In the United States, a Type-56 rifle, purchased in Oregon under a false name,[9] was used in the 1989 Stockton schoolyard shooting in which Patrick Purdy fired over 100 rounds to shoot one teacher and 34 children, killing five. The shooting led to the passage of California's Roberti-Roos Assault Weapons Control Act of 1989.[10] A Type 56, along with a Type 56 S-1, were used by Larry Phillips, Jr. and Emil Mătăsăreanu during the 1997 North Hollywood shootout.[11]

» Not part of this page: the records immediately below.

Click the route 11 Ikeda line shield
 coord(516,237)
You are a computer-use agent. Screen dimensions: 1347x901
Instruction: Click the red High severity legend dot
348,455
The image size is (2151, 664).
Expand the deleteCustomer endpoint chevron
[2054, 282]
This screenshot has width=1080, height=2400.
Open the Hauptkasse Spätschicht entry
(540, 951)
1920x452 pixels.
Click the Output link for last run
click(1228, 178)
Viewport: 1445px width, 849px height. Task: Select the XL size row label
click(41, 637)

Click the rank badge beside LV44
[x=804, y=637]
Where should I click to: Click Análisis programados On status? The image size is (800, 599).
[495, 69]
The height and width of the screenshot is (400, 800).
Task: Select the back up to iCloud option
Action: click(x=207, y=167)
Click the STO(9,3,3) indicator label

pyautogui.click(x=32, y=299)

In the ongoing Syrian Civil War, Type-56 assault rifles are typically seen in the hands of Free Syrian Army forces.

Compared to AK-47 and AKM

Type 56S-1 (left), Type-84S (center), and Type-56S (right). Note that the Type 56 rifles in this image have been fitted with the distinctive slant compensator of the AKM, a feature not found on the original Type 56
The gas-operated mechanism of a Type 56 rifle.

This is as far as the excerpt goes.